Technical Contact: Christopher Clark, Clark.christopher@epa.gov.

 

[1] Clark, C. M., et al. (2018). "Atmospheric deposition and exceedances of critical loads from 1800− 2025 for the conterminous United States." Ecological Applications 28(4): 978-1002.

[2] The six critical loads we used were for terrestrial acidification, aquatic acidification, nitrate leaching, and damages to lichen communities, plant communities, or the health of forest trees. The critical loads are from NCLD v.2, described in Lynch, J., et al. (2013). Detailed Documentation of the CLAD U.S. Critical Loads of Sulfur and Nitrogen Access Database, version 2.0 (url: http://nadp.sws.uiuc.edu/claddb/dl/CLAD_DBV2_Final.pdf).

[3] The four future scenarios were: (1) expected reductions under current regulation “on the books” at the time of analysis (i.e. 2014) under Clean Air Act (“CAA reduction”), (2) CAA reduction plus implementation of best-technologically feasible management practices for fertilizer (“CAA + fertilizer”), (3) CAA reduction plus implementation of best-technologically feasible management practices for livestock operations (“CAA + livestock”), and CAA reductions plus both (“CAA + fertilizer + livestock”). Best technologically feasible reduction were from EPA (2010, Report: EPA-SAB-11-013). We also examined whether climate change affected deposition rates in 2025, but the changes were small in this near-term horizon and thus not further explored.

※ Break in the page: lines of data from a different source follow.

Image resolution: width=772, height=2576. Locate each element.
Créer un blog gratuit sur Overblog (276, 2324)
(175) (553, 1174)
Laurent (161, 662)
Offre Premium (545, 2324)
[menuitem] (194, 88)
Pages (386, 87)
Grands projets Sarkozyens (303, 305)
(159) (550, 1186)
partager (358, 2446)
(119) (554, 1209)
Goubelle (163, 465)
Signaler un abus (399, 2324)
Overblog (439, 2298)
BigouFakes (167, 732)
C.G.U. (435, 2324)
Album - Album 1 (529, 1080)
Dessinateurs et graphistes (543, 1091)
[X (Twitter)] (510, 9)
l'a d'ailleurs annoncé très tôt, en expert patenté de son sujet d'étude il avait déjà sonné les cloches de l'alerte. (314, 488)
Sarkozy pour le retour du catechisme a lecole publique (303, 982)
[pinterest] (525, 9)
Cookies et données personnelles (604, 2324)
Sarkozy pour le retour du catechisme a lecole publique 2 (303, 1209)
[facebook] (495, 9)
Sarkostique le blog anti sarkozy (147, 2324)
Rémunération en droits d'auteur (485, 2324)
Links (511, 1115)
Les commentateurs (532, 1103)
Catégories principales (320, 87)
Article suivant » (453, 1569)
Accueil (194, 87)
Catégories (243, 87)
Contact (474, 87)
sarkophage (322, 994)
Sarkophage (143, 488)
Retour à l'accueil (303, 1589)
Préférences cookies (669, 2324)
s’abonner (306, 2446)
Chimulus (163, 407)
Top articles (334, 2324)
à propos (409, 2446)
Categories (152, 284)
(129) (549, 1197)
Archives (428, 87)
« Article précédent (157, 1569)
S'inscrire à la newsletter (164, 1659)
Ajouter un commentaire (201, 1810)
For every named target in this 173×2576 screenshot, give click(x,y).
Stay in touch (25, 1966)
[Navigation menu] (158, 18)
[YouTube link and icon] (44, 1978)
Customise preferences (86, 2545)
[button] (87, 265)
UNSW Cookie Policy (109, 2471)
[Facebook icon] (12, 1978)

[4] Schwede, D. and G. Lear (2014). "A novel hybrid approach for estimating total deposition in the United States." Atmospheric Environment 92: 207-220.

[5] Phelan, J., et al. (2014). "Estimation of Soil Base Cation Weathering Rates with the PROFILE Model to Determine Critical Loads of Acidity for Forested Ecosystems in Pennsylvania, USA: Pilot Application of a Potential National Methodology." Water Air Soil Pollution 225: 2109.

[6] Whitfield, C.J., et al. (2018). “Estimating Base Cation Weathering Rates in the USA: Challenges of Uncertain Soil Mineralogy and Specific Surface Area with Applications of the PROFILE Model.” Water, Air, & Soil Pollution, 229(3), p.61.

[7] See Thomas, R. Q., et al. (2010). "Increased tree carbon storage in response to nitrogen deposition in the US." Nature Geoscience 3(1): 13-17. It is thought that species are more similar in their negative responses to S.

[8] Van Houtven et al. (in review). Nitrogen Deposition and Climate Change Effects on Tree Species Composition and Ecosystem Services for a Forest Cohort. Ecological Monographs.